WORK TASK 1
Translate this sentence from the blog post on philosophical zombies below into Spanish: "But complex electrical and chemical activity is not consciousness."
WORK TASK 2
According to the blog post on philosophical zombies below, in what month and year did the writer first post about the mysteries of consciousness on the blog?
WORK TASK 3
Pick up the blog post on philosophical zombies below after its last sentence and keep writing it.

Why philosophical zombies matter

I first wrote about the mysteries of consciousness on this blog back in February 2006. This prompted me to do some reading on the philosophy of mind, and in March 2006 I wrote more about consciousness.

Though I didn't mention it directly in that post, a very compelling argument concerns what are called philosophical zombies. I would put the argument like this. First, ask yourself: Is it conceivable that there could be a thing that appears to be human but in fact has no conscious experience? In other words, a biological machine, identical to a human in every way, except that it has no free will, feels nothing, experiences nothing. To put it bluntly, a zombie.

If your answer is no, then I would ask this: How can you know that some of the "humans" around you are not in fact zombies? Is there a device available that will measure consciousness? Granted we have tools that can measure aspects of the complex electrical and chemical activity in the brain. But complex electrical and chemical activity is not consciousness. Consciousness has to be experienced. And there's the rub. We can be sure of only one person's consciousness: our own. As Descartes famously noted, "I think therefore I am". Continuing to follow this line of reasoning can lead to solipsism, but that's not my point at all. Rather, I believe that the philosophical zombie argument provides one indication that there is more to the world than the material.

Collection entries
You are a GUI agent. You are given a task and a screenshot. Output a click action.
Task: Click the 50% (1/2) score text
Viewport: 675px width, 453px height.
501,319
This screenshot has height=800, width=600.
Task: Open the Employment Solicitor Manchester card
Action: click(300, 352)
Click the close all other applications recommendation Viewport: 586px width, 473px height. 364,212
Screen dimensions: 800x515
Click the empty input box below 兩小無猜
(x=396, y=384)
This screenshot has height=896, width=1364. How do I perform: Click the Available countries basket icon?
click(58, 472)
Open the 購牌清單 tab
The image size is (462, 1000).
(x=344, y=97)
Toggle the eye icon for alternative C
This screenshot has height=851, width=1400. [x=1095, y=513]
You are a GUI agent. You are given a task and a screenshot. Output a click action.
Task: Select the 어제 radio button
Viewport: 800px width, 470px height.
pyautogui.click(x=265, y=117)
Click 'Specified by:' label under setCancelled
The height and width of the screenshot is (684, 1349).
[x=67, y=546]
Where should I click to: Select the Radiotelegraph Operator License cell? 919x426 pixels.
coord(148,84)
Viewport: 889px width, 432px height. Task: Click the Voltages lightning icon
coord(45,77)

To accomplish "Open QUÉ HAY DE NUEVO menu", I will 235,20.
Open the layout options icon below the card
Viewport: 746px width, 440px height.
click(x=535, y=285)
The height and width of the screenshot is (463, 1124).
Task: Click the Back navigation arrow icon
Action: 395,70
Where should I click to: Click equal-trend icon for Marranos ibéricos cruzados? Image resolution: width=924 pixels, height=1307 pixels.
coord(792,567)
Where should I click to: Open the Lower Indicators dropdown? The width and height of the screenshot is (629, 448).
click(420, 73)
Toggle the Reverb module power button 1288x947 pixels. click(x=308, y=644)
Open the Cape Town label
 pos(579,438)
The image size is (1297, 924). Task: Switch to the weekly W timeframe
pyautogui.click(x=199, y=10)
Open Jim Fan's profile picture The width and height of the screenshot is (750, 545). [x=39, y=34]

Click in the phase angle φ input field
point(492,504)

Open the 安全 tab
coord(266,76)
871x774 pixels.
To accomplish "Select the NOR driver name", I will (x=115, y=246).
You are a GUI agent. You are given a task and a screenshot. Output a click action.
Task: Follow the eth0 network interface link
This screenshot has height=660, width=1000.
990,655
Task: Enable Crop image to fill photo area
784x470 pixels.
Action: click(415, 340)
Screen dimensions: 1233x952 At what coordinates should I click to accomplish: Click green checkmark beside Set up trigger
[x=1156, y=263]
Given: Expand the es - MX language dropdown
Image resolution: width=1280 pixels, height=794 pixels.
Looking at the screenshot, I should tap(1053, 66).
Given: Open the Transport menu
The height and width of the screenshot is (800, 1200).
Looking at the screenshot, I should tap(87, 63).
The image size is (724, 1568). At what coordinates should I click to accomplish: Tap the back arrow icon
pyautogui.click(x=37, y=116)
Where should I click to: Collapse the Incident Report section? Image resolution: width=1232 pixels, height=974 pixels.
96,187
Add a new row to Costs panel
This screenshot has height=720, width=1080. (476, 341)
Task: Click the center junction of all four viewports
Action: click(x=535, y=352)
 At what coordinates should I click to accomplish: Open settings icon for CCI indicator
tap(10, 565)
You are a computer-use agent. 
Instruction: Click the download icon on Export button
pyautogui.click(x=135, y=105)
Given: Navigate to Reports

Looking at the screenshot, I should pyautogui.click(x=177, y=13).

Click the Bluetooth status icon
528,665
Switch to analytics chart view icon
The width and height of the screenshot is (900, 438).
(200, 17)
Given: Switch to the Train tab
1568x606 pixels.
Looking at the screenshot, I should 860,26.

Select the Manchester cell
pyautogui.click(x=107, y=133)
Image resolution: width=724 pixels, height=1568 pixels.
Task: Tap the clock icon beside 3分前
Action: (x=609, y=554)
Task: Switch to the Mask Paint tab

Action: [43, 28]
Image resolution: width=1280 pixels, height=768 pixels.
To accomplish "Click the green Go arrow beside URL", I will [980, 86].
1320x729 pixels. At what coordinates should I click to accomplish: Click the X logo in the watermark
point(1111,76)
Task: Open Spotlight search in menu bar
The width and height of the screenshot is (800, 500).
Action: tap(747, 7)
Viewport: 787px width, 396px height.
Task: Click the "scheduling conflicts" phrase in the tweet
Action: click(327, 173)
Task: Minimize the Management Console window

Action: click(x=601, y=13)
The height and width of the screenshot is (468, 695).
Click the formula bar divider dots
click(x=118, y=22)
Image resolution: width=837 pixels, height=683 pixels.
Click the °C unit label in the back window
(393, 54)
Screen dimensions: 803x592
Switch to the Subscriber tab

WRITTEN REPLY 1
Pero la actividad eléctrica y química compleja no es conciencia.

WRITTEN REPLY 2
February 2006.

WRITTEN REPLY 3
In response to this argument, people will sometimes steadfastly maintain that consciousness is nothing more than complex neurological activity. When I point out that there's no reason to believe that such activity has to be accompanied by consciousness, the response has sometimes been to deny consciousness itself! Which brings me back to the cartoon at the start of this post. Someone who denies their own consciousness could only be a zombie!